_What this task involves:_ Report every line below that carries the word "gacor".

Stored data entries:
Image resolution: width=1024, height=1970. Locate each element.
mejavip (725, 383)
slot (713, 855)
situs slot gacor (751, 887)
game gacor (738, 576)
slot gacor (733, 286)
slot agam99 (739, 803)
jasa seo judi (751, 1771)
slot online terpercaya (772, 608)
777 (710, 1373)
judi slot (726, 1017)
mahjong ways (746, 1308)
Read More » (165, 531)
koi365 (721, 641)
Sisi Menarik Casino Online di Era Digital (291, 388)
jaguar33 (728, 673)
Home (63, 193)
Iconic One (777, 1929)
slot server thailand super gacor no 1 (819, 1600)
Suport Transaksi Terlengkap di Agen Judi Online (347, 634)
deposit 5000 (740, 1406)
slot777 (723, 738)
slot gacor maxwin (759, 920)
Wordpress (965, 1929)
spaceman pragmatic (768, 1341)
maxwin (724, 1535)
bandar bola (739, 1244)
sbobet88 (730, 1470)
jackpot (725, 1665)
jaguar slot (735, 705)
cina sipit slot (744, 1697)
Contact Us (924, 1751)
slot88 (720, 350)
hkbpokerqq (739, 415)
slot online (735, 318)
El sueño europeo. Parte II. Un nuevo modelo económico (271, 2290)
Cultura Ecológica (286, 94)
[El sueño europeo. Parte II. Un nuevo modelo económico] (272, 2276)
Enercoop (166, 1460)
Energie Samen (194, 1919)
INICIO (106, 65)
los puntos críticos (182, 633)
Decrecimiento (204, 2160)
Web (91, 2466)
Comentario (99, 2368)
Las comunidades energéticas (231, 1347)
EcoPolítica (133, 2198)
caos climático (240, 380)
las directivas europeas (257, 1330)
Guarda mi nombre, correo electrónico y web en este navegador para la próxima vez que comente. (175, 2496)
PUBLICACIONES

_Solution for this task:_
situs slot gacor (751, 887)
game gacor (738, 576)
slot gacor (733, 286)
slot server thailand super gacor no 1 (819, 1600)
slot gacor maxwin (759, 920)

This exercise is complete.